## TASK BRIEF:
In full and without alteration, write out the data below.

==== PROVIDED MATERIAL

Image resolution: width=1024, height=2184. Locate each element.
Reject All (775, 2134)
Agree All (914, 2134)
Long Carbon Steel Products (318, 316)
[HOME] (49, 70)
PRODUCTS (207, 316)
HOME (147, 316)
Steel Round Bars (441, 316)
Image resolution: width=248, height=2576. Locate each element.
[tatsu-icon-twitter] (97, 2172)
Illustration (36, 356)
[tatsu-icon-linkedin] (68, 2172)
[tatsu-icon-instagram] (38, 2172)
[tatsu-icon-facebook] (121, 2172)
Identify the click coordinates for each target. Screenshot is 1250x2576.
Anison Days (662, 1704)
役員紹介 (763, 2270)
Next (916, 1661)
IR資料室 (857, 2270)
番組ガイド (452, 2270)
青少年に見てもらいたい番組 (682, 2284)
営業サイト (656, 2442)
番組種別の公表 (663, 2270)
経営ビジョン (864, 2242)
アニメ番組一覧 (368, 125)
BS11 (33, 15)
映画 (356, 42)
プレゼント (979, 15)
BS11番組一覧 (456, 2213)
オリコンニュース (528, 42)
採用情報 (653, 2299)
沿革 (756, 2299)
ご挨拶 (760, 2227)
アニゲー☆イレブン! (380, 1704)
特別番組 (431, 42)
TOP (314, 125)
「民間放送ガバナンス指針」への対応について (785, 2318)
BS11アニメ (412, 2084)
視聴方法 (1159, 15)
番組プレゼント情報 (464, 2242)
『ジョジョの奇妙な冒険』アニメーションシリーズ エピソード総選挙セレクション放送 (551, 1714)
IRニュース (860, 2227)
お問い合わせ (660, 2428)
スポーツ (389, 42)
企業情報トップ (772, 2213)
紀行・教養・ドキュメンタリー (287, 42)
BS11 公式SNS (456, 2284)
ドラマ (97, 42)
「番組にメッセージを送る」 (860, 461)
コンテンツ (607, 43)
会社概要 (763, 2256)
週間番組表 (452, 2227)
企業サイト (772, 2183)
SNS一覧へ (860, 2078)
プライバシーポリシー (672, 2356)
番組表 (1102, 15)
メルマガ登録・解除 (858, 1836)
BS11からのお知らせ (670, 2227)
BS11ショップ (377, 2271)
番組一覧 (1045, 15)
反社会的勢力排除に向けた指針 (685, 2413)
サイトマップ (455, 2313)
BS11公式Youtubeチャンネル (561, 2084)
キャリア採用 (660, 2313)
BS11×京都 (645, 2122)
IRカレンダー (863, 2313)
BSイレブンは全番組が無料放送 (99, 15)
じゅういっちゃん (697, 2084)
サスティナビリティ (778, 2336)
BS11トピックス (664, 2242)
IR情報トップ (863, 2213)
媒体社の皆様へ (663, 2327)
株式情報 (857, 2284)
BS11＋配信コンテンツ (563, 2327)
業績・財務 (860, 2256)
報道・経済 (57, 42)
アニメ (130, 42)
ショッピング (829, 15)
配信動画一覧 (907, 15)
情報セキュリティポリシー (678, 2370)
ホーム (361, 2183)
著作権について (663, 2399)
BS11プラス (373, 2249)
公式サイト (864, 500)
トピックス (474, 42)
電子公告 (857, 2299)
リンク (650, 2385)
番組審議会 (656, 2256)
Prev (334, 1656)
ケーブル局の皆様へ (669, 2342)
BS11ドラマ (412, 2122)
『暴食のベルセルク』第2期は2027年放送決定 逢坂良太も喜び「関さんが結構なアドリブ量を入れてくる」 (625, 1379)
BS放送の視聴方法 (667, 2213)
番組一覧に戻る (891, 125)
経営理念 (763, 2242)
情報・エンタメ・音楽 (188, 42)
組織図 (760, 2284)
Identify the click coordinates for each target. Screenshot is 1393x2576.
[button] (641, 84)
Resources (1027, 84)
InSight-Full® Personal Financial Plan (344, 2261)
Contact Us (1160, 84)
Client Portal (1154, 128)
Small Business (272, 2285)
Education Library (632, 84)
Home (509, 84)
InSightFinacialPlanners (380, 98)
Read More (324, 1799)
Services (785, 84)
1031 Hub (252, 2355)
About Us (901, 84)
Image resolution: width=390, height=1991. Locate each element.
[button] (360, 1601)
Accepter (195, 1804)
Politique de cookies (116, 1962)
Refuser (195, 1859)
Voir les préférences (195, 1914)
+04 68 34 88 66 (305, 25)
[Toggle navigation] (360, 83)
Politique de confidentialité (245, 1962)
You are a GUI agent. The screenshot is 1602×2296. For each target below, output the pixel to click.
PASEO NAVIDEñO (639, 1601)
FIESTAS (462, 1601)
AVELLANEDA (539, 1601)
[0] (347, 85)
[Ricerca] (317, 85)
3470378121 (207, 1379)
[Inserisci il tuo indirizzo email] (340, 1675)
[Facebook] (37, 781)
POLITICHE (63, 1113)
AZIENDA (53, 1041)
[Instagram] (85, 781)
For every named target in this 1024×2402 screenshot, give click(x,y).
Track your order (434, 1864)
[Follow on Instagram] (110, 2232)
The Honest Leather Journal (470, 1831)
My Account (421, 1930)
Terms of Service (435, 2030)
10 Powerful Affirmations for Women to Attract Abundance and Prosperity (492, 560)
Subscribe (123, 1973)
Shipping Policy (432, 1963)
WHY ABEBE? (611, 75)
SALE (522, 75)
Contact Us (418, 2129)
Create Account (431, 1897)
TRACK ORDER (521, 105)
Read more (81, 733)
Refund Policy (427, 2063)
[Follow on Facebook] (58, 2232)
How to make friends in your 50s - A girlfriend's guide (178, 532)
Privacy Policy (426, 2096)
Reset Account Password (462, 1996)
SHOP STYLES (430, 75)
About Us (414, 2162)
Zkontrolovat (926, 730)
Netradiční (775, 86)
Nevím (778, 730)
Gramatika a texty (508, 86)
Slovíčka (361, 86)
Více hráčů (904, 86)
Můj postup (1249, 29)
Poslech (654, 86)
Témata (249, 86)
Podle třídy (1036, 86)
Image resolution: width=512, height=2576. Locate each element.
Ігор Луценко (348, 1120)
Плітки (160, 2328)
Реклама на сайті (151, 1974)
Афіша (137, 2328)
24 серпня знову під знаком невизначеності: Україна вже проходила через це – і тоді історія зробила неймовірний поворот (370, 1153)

========

## OUTPUT FOR THIS EXERCISE:
Image resolution: width=1024, height=2184. Locate each element.
Reject All (775, 2134)
Agree All (914, 2134)
Long Carbon Steel Products (318, 316)
[HOME] (49, 70)
PRODUCTS (207, 316)
HOME (147, 316)
Steel Round Bars (441, 316)
Image resolution: width=248, height=2576. Locate each element.
[tatsu-icon-twitter] (97, 2172)
Illustration (36, 356)
[tatsu-icon-linkedin] (68, 2172)
[tatsu-icon-instagram] (38, 2172)
[tatsu-icon-facebook] (121, 2172)
Identify the click coordinates for each target. Screenshot is 1250x2576.
Anison Days (662, 1704)
役員紹介 (763, 2270)
Next (916, 1661)
IR資料室 (857, 2270)
番組ガイド (452, 2270)
青少年に見てもらいたい番組 (682, 2284)
営業サイト (656, 2442)
番組種別の公表 (663, 2270)
経営ビジョン (864, 2242)
アニメ番組一覧 (368, 125)
BS11 (33, 15)
映画 (356, 42)
プレゼント (979, 15)
BS11番組一覧 (456, 2213)
オリコンニュース (528, 42)
採用情報 (653, 2299)
沿革 (756, 2299)
ご挨拶 (760, 2227)
アニゲー☆イレブン! (380, 1704)
特別番組 (431, 42)
TOP (314, 125)
「民間放送ガバナンス指針」への対応について (785, 2318)
BS11アニメ (412, 2084)
視聴方法 (1159, 15)
番組プレゼント情報 (464, 2242)
『ジョジョの奇妙な冒険』アニメーションシリーズ エピソード総選挙セレクション放送 (551, 1714)
IRニュース (860, 2227)
お問い合わせ (660, 2428)
スポーツ (389, 42)
企業情報トップ (772, 2213)
紀行・教養・ドキュメンタリー (287, 42)
BS11 公式SNS (456, 2284)
ドラマ (97, 42)
「番組にメッセージを送る」 (860, 461)
コンテンツ (607, 43)
会社概要 (763, 2256)
週間番組表 (452, 2227)
企業サイト (772, 2183)
SNS一覧へ (860, 2078)
プライバシーポリシー (672, 2356)
番組表 (1102, 15)
メルマガ登録・解除 (858, 1836)
BS11からのお知らせ (670, 2227)
BS11ショップ (377, 2271)
番組一覧 (1045, 15)
反社会的勢力排除に向けた指針 (685, 2413)
サイトマップ (455, 2313)
BS11公式Youtubeチャンネル (561, 2084)
キャリア採用 (660, 2313)
BS11×京都 (645, 2122)
IRカレンダー (863, 2313)
BSイレブンは全番組が無料放送 (99, 15)
じゅういっちゃん (697, 2084)
サスティナビリティ (778, 2336)
BS11トピックス (664, 2242)
IR情報トップ (863, 2213)
媒体社の皆様へ (663, 2327)
株式情報 (857, 2284)
BS11＋配信コンテンツ (563, 2327)
業績・財務 (860, 2256)
報道・経済 (57, 42)
アニメ (130, 42)
ショッピング (829, 15)
配信動画一覧 (907, 15)
情報セキュリティポリシー (678, 2370)
ホーム (361, 2183)
著作権について (663, 2399)
BS11プラス (373, 2249)
公式サイト (864, 500)
トピックス (474, 42)
電子公告 (857, 2299)
リンク (650, 2385)
番組審議会 (656, 2256)
Prev (334, 1656)
ケーブル局の皆様へ (669, 2342)
BS11ドラマ (412, 2122)
『暴食のベルセルク』第2期は2027年放送決定 逢坂良太も喜び「関さんが結構なアドリブ量を入れてくる」 (625, 1379)
BS放送の視聴方法 (667, 2213)
番組一覧に戻る (891, 125)
経営理念 (763, 2242)
情報・エンタメ・音楽 (188, 42)
組織図 (760, 2284)
Identify the click coordinates for each target. Screenshot is 1393x2576.
[button] (641, 84)
Resources (1027, 84)
InSight-Full® Personal Financial Plan (344, 2261)
Contact Us (1160, 84)
Client Portal (1154, 128)
Small Business (272, 2285)
Education Library (632, 84)
Home (509, 84)
InSightFinacialPlanners (380, 98)
Read More (324, 1799)
Services (785, 84)
1031 Hub (252, 2355)
About Us (901, 84)
Image resolution: width=390, height=1991. Locate each element.
[button] (360, 1601)
Accepter (195, 1804)
Politique de cookies (116, 1962)
Refuser (195, 1859)
Voir les préférences (195, 1914)
+04 68 34 88 66 (305, 25)
[Toggle navigation] (360, 83)
Politique de confidentialité (245, 1962)
You are a GUI agent. The screenshot is 1602×2296. For each target below, output the pixel to click.
PASEO NAVIDEñO (639, 1601)
FIESTAS (462, 1601)
AVELLANEDA (539, 1601)
[0] (347, 85)
[Ricerca] (317, 85)
3470378121 (207, 1379)
[Inserisci il tuo indirizzo email] (340, 1675)
[Facebook] (37, 781)
POLITICHE (63, 1113)
AZIENDA (53, 1041)
[Instagram] (85, 781)
For every named target in this 1024×2402 screenshot, give click(x,y).
Track your order (434, 1864)
[Follow on Instagram] (110, 2232)
The Honest Leather Journal (470, 1831)
My Account (421, 1930)
Terms of Service (435, 2030)
10 Powerful Affirmations for Women to Attract Abundance and Prosperity (492, 560)
Subscribe (123, 1973)
Shipping Policy (432, 1963)
WHY ABEBE? (611, 75)
SALE (522, 75)
Contact Us (418, 2129)
Create Account (431, 1897)
TRACK ORDER (521, 105)
Read more (81, 733)
Refund Policy (427, 2063)
[Follow on Facebook] (58, 2232)
How to make friends in your 50s - A girlfriend's guide (178, 532)
Privacy Policy (426, 2096)
Reset Account Password (462, 1996)
SHOP STYLES (430, 75)
About Us (414, 2162)
Zkontrolovat (926, 730)
Netradiční (775, 86)
Nevím (778, 730)
Gramatika a texty (508, 86)
Slovíčka (361, 86)
Více hráčů (904, 86)
Můj postup (1249, 29)
Poslech (654, 86)
Témata (249, 86)
Podle třídy (1036, 86)
Image resolution: width=512, height=2576. Locate each element.
Ігор Луценко (348, 1120)
Плітки (160, 2328)
Реклама на сайті (151, 1974)
Афіша (137, 2328)
24 серпня знову під знаком невизначеності: Україна вже проходила через це – і тоді історія зробила неймовірний поворот (370, 1153)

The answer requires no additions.